*** Begin section ***

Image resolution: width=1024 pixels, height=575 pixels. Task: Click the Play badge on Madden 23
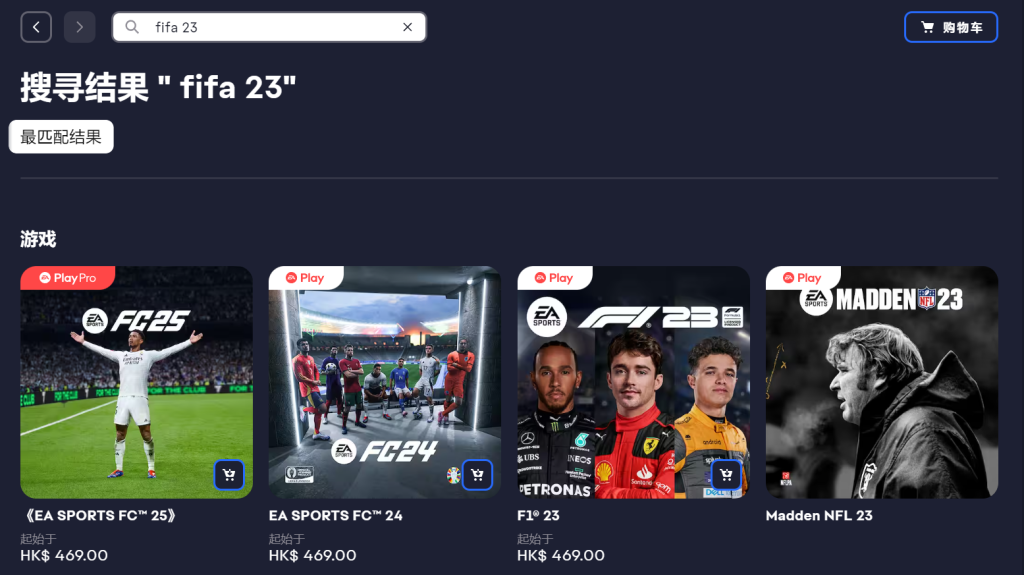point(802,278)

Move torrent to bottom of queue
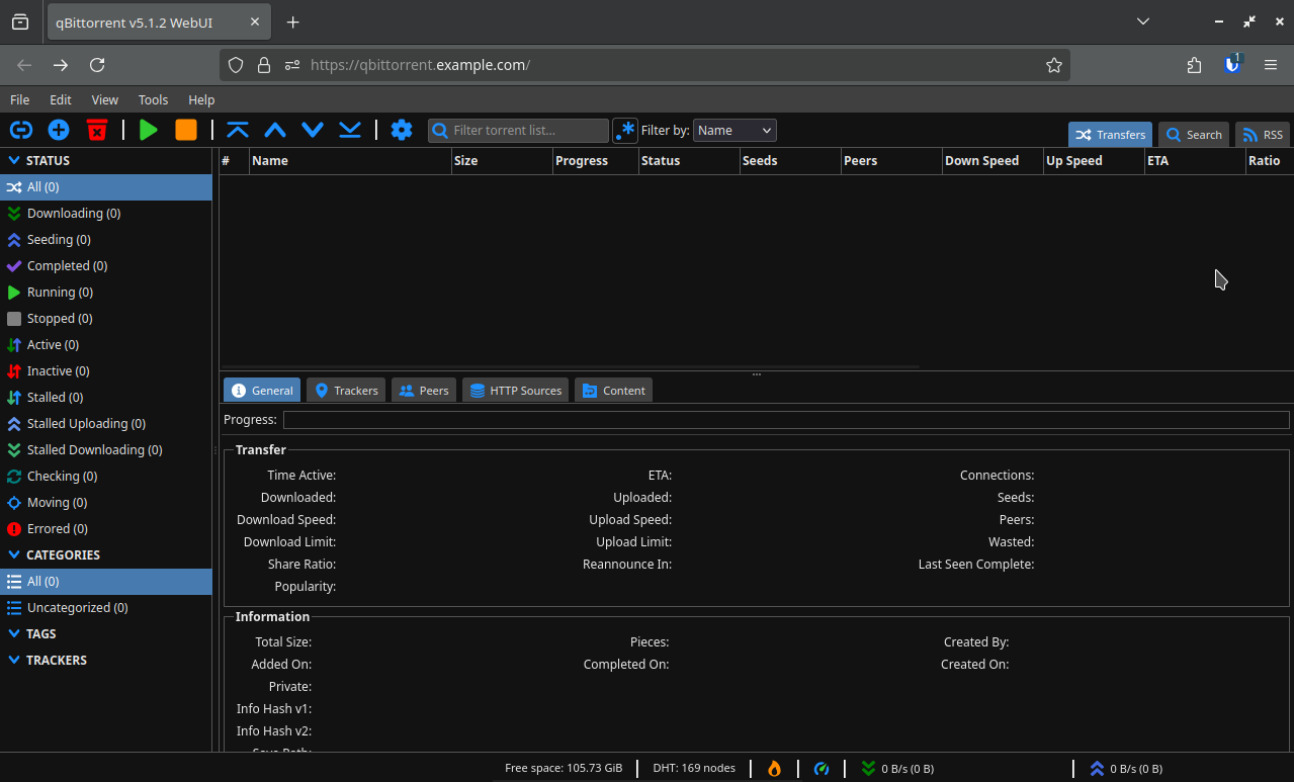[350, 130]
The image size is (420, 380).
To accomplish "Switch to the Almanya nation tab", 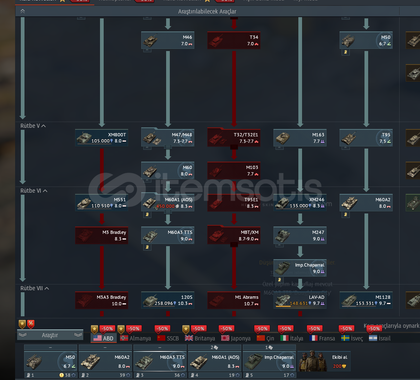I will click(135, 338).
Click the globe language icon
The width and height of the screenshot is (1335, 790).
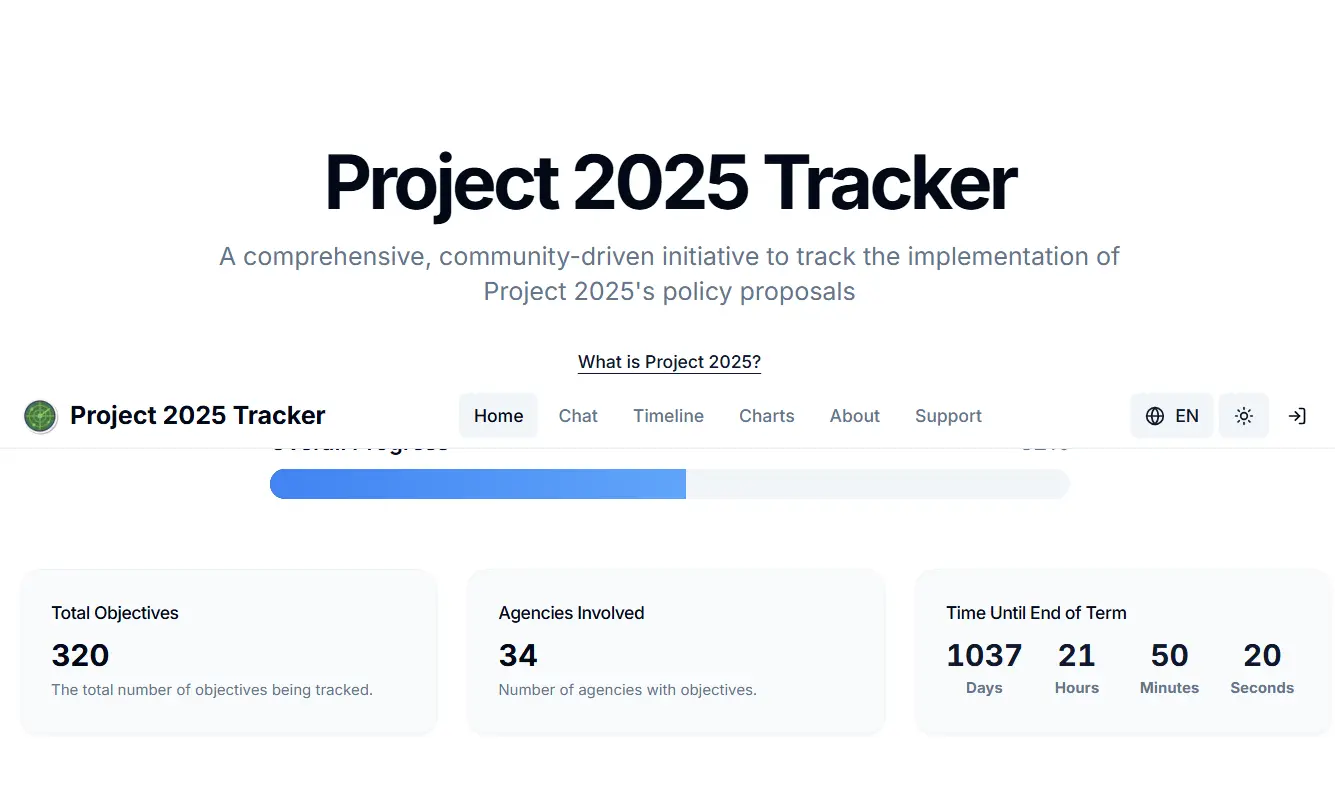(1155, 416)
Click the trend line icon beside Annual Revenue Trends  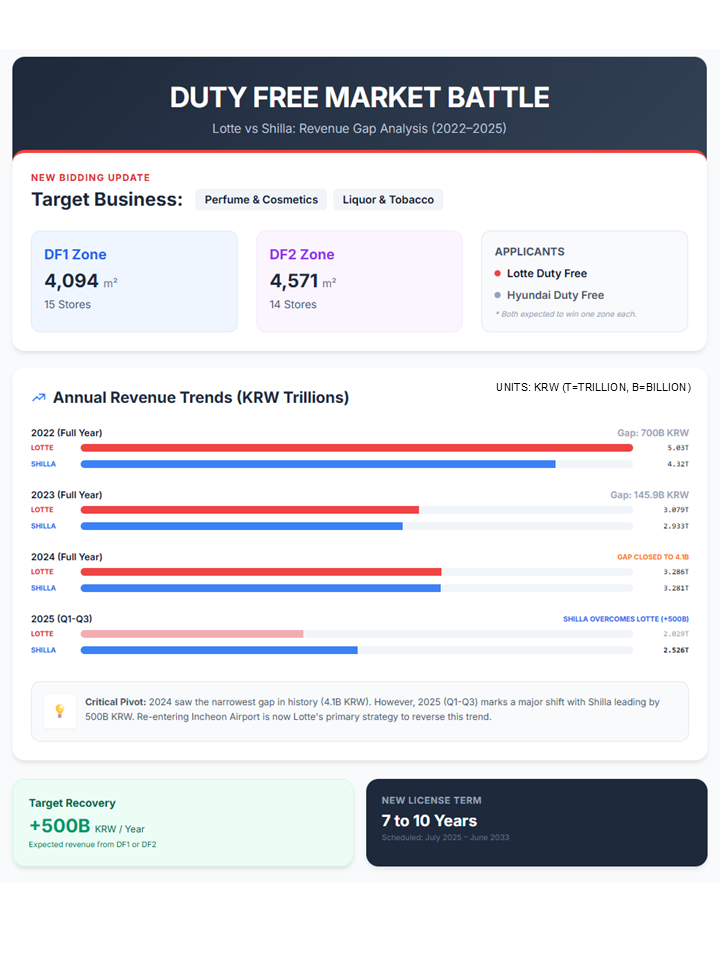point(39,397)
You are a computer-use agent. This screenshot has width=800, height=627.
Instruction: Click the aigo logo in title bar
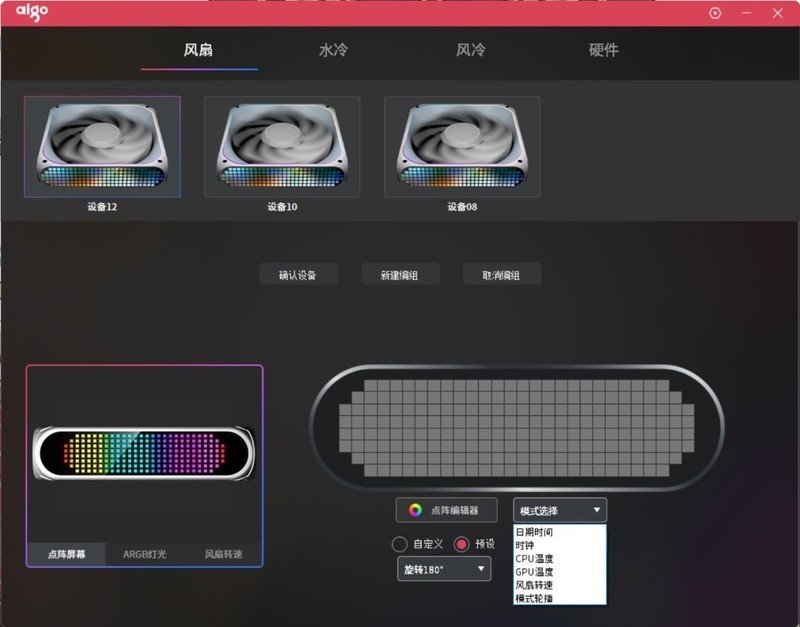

*** End section ***
*** Begin section ***

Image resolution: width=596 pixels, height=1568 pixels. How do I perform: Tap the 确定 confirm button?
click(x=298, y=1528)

*** End section ***
*** Begin section ***

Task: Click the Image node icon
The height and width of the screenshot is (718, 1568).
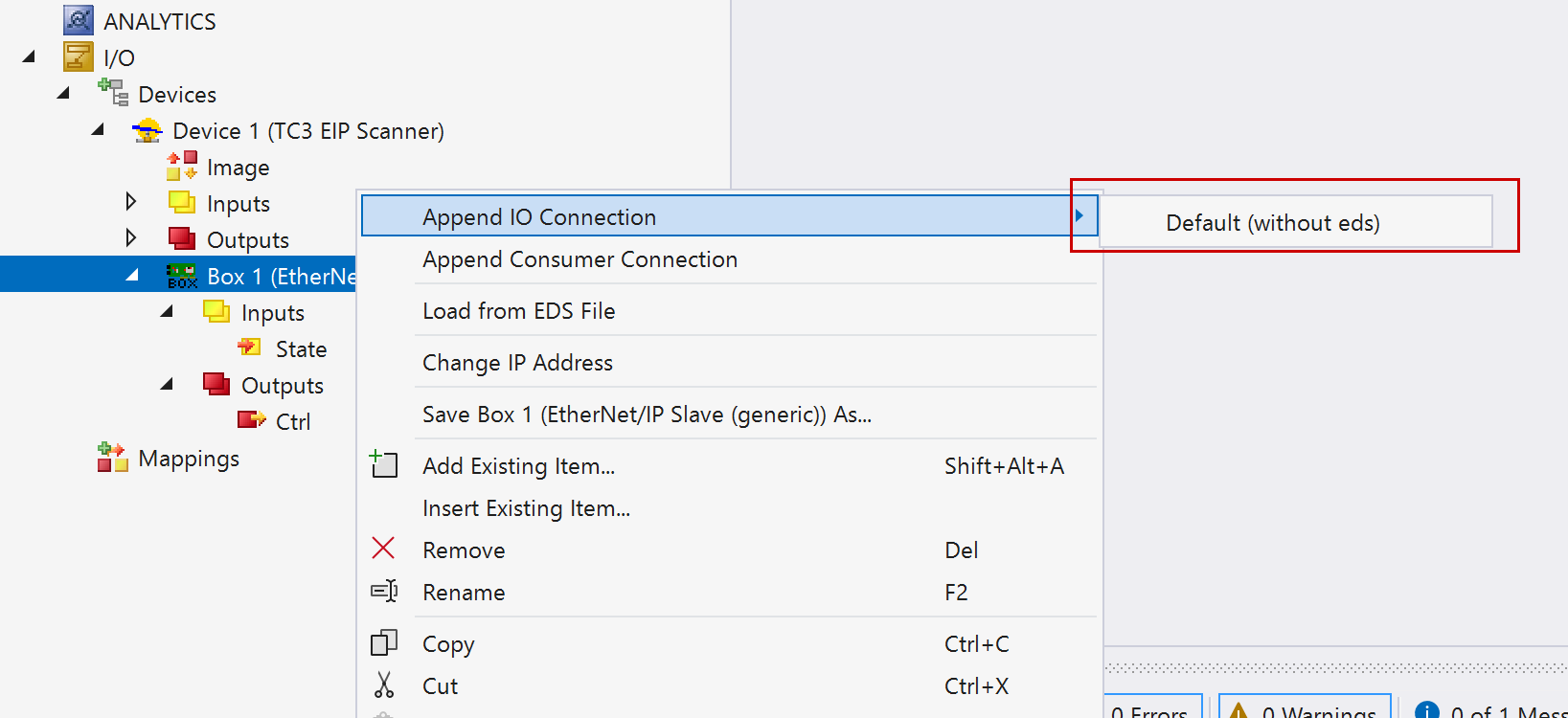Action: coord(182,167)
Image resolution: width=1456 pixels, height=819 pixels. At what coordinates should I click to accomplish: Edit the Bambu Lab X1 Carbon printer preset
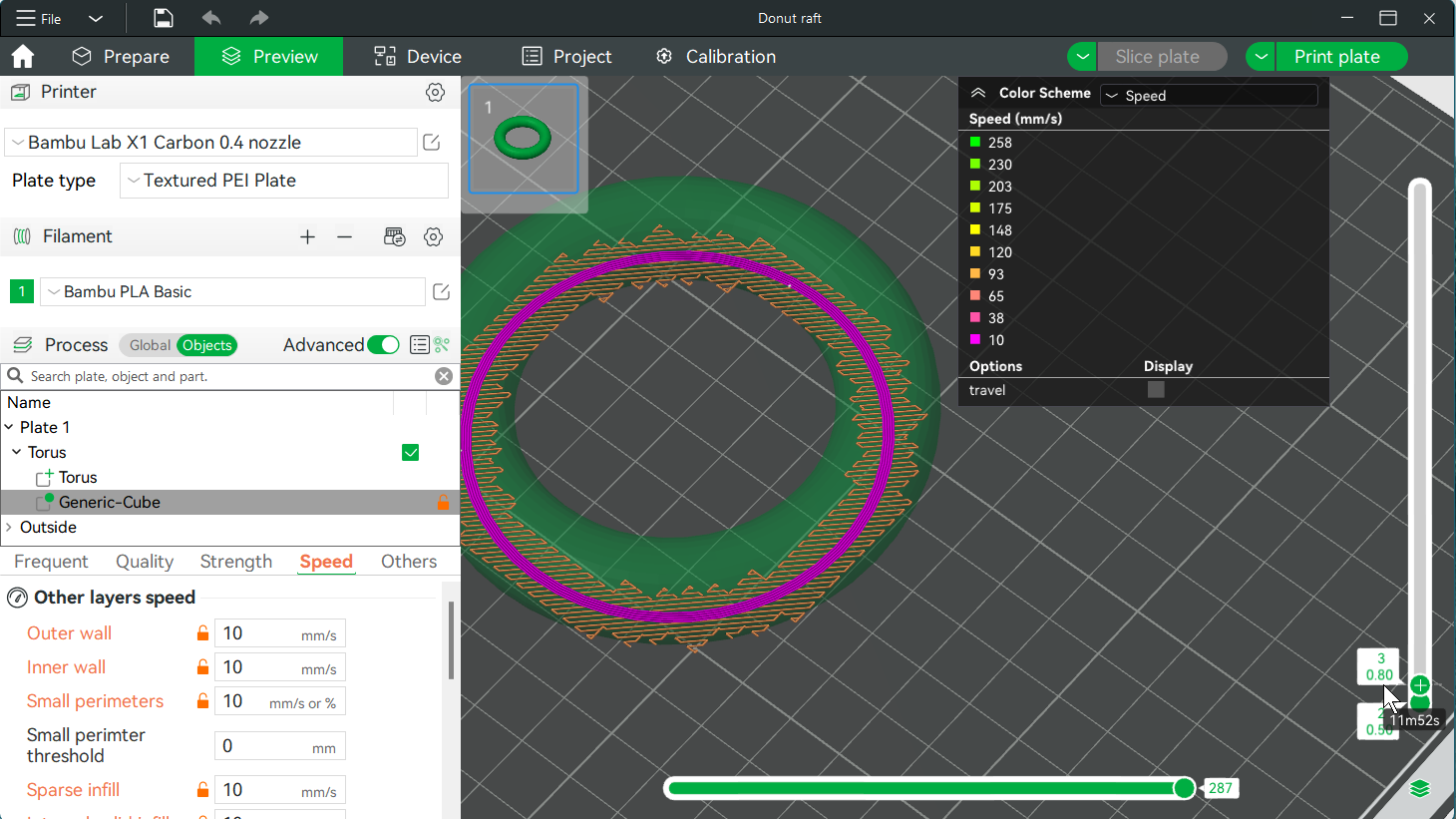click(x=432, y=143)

*** End section ***

» **Aim of the exercise**
The answer is the lines above between the line holding "You are a computer-use" and the line holding "Instruction: Click the aigo logo in title bar", inclusive, each written out exactly, and no others.

» **Final answer**
You are a computer-use agent. This screenshot has width=800, height=627.
Instruction: Click the aigo logo in title bar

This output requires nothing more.